Task description
How do the lines below between the ones holding "Image resolution: width=2576 pixels, height=891" and "You are a computer-use agent. This", inclusive, read? Give them again exactly, with no other lines.

──────── Records for processing

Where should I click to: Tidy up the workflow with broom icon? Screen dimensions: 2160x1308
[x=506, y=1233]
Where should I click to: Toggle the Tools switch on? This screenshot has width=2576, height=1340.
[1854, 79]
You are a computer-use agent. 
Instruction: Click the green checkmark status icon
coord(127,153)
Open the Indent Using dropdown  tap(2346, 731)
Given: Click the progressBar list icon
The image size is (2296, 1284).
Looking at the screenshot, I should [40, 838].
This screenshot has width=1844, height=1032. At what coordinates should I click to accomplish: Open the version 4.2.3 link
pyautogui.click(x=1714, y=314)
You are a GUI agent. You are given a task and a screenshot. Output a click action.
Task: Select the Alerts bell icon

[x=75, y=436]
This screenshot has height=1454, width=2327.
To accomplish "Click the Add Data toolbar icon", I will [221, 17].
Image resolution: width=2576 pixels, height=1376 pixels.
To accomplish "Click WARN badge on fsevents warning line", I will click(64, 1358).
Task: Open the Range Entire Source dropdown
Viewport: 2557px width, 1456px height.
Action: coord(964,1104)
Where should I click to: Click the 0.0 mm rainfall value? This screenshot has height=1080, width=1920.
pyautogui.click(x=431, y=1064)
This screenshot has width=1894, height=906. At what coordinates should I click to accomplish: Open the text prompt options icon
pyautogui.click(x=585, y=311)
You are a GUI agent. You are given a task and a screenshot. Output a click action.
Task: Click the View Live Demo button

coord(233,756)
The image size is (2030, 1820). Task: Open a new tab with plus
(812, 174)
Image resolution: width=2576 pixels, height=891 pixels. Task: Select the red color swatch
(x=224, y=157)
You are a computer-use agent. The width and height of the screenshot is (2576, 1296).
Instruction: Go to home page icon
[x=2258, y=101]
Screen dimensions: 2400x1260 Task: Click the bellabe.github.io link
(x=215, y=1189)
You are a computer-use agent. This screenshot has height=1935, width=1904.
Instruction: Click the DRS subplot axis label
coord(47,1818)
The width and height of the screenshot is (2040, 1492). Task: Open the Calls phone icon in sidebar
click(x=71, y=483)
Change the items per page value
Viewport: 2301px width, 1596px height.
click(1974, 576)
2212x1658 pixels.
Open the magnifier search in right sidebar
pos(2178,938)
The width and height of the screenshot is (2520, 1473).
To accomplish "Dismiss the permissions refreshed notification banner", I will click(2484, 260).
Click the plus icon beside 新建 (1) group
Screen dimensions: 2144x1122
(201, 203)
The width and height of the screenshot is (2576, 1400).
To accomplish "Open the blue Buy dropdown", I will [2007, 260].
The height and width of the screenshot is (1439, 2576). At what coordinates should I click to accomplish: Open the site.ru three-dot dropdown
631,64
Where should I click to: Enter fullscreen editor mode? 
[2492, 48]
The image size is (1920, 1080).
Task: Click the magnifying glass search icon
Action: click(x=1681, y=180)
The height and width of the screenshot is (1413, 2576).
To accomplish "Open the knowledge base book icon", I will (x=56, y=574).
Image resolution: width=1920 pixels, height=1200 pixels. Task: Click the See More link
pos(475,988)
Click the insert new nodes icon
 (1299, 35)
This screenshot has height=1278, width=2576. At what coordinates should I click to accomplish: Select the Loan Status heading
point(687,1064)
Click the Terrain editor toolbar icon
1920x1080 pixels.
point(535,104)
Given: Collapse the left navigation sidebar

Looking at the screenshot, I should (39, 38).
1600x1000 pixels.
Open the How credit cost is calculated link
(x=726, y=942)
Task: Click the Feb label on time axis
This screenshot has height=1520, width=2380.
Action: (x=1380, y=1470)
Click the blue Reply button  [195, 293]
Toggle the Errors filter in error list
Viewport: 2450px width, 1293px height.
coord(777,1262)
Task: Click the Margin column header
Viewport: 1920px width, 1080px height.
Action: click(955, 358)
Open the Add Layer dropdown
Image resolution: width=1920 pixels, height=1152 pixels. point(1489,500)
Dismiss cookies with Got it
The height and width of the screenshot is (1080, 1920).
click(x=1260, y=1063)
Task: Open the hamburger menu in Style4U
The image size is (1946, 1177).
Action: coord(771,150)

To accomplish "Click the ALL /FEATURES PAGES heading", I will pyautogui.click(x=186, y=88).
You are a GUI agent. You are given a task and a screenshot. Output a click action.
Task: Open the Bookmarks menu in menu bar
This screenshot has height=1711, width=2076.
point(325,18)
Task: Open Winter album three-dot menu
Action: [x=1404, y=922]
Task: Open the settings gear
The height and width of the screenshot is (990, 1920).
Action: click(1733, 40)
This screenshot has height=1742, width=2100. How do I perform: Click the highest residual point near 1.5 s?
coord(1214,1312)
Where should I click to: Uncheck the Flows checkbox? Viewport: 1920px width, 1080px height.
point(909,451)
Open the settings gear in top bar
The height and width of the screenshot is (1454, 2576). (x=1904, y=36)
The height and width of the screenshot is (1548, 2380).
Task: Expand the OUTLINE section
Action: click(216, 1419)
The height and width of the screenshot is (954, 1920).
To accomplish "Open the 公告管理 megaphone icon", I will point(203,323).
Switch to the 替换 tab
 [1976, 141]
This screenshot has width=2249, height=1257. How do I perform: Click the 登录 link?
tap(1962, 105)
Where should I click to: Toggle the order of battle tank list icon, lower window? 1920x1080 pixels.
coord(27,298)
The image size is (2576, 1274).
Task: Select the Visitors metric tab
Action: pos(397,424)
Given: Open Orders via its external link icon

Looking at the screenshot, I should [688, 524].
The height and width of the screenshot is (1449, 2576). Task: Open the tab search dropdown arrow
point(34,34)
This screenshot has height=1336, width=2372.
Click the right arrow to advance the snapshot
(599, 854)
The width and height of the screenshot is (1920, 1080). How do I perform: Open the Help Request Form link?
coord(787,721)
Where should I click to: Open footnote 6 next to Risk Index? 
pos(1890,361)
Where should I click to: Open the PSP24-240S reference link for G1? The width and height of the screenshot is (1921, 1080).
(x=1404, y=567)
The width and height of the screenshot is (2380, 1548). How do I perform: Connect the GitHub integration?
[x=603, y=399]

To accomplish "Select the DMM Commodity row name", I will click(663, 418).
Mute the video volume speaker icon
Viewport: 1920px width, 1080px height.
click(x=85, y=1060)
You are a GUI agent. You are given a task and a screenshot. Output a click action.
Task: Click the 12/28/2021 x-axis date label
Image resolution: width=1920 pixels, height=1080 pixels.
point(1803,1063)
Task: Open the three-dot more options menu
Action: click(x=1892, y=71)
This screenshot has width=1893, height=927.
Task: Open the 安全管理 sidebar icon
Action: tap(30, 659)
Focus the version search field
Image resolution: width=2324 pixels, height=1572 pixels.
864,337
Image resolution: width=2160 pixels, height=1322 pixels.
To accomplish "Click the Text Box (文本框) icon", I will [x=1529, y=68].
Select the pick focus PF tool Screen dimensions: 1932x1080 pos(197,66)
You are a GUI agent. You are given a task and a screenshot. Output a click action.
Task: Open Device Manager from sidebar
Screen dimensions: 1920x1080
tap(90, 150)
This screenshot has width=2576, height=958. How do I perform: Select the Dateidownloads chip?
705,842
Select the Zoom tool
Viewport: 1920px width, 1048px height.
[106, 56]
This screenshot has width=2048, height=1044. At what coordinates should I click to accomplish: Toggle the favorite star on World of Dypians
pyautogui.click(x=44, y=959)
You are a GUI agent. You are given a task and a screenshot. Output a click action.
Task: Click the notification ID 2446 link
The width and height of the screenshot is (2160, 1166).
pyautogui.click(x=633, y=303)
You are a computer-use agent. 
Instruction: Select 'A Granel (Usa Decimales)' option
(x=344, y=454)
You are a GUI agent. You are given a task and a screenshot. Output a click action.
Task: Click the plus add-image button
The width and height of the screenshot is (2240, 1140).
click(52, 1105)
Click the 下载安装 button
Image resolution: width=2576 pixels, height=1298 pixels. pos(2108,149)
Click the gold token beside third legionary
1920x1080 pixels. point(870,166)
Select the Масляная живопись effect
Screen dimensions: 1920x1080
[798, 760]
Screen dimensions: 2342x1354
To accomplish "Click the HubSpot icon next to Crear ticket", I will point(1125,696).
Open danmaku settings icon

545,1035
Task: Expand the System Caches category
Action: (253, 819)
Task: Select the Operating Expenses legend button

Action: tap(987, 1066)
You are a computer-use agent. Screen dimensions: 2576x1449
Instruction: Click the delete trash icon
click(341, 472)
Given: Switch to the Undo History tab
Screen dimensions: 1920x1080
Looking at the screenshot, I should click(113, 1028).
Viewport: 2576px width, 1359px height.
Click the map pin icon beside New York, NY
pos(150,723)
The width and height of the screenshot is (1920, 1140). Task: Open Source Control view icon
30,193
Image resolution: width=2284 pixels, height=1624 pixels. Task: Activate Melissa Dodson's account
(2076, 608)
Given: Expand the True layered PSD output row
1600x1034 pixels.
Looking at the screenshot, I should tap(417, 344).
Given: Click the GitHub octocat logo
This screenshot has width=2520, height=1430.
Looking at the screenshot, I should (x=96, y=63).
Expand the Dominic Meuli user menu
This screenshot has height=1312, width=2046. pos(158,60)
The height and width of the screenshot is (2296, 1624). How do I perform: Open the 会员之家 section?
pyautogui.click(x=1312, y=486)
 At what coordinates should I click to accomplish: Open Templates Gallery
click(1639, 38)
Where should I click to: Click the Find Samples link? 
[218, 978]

────────────────

Written solution
Image resolution: width=2576 pixels, height=891 pixels. Task: Select the red color swatch
(x=224, y=157)
You are a computer-use agent. The width and height of the screenshot is (2576, 1296).
Instruction: Go to home page icon
[x=2258, y=101]
Screen dimensions: 2400x1260 Task: Click the bellabe.github.io link
(x=215, y=1189)
You are a computer-use agent. This screenshot has height=1935, width=1904.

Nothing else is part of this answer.